Archive note: This describes a December 2025 SoCalNomad publishing
experiment. The later system evolved, but the scheduling problem remains
useful.
The first version of an automated publisher is usually a cron
expression.
At a fixed time, it looks for a story. If a story exists, it
publishes. The approach is easy to understand and easy to debug. It also
produces a site that behaves like machinery because it is machinery.
For SoCalNomad, I wanted automation without the unmistakable cadence
of a feed reader dumping content into WordPress. The system needed to
respect freshness and capacity while allowing the day to have some
texture. That led to what the design documents grandly called the
“Humanized Publishing System.”
The name was too ambitious. Randomness does not make software human.
What it can do is prevent a rigid schedule from becoming the most
visible feature of the publication.
The Decision Pipeline
The publisher ran after ingestion, filtering, and story clustering.
Each run evaluated a sequence of gates:
- Is this breaking news that should bypass the normal schedule?
- Is this an appropriate time of day to publish?
- Has the daily quota already been reached?
- Is there a qualified, unpublished cluster?
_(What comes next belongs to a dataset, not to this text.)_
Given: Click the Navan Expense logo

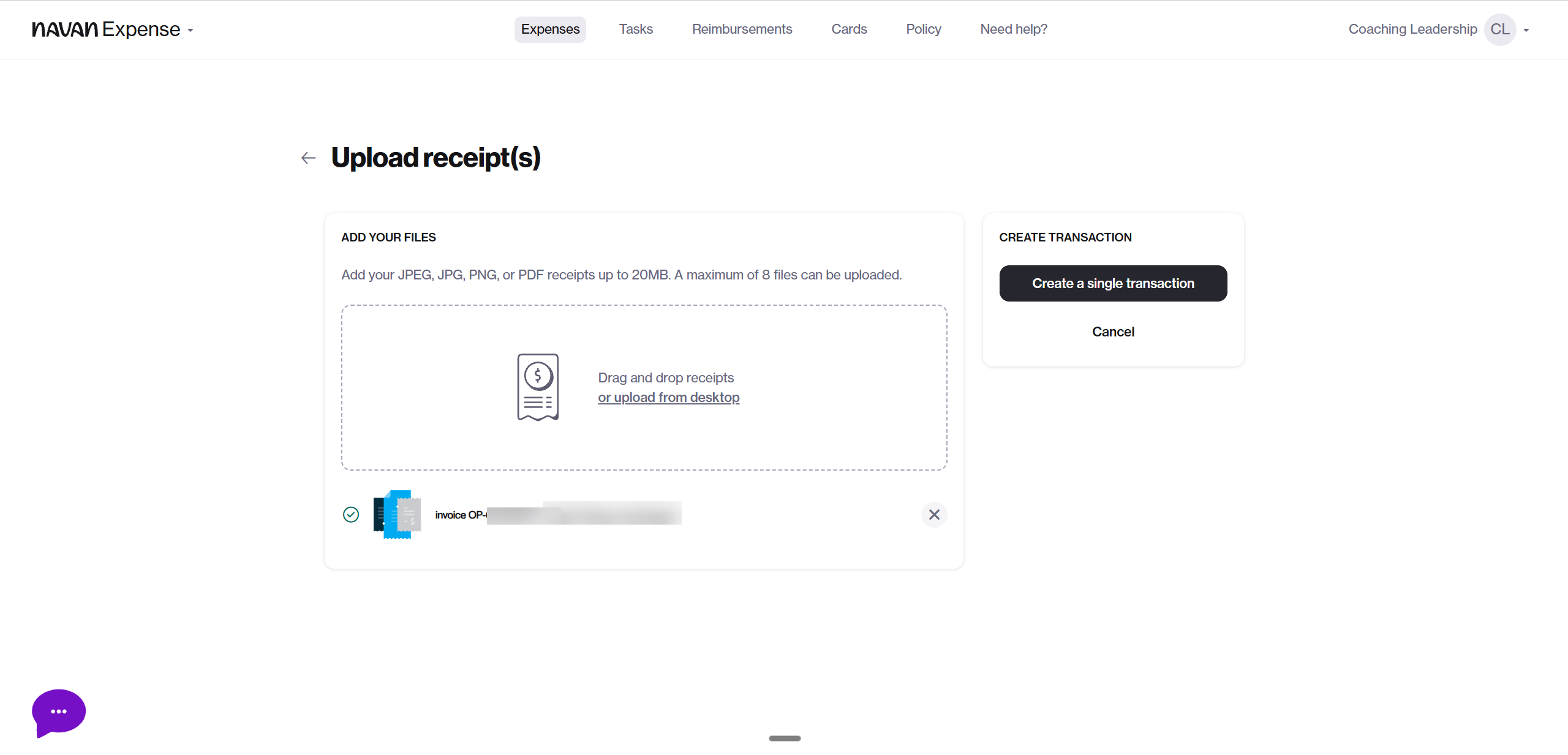Looking at the screenshot, I should click(x=106, y=29).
- Which available cluster has the strongest evidence and
relevance?
Only after those checks would the workflow claim and publish a
story.
The time gate used different probabilities across the day. Midday had
a high chance of publication. Overnight runs had a low chance. Morning,
afternoon, and evening sat between those extremes.
This did not predict audience behavior with scientific precision. It
encoded an editorial preference: publish more often when readers were
likely to be active, but do not make every day identical.
Quotas Were a Safety
Mechanism
The design targeted no more than seven normal posts per day. Breaking
news could exceed that limit.
At first glance, a quota sounds like a growth metric. In practice, it
was a brake. The upstream pipeline could ingest dozens of feeds, and an
AI filter could always find something marginally relevant. Without a
daily limit, a weak scoring model or duplicate cluster could flood the
site before anyone noticed.
The quota converted an unbounded automation problem into a bounded
editorial problem. Even if selection quality degraded, the blast radius
had a ceiling.
That principle generalized beyond publishing. When a probabilistic
system can create public output, cost money, or modify durable state,
volume limits are not an optimization. They are a control surface.
Selection Still Had to
Be Deterministic
Timing could be probabilistic, but story eligibility could not.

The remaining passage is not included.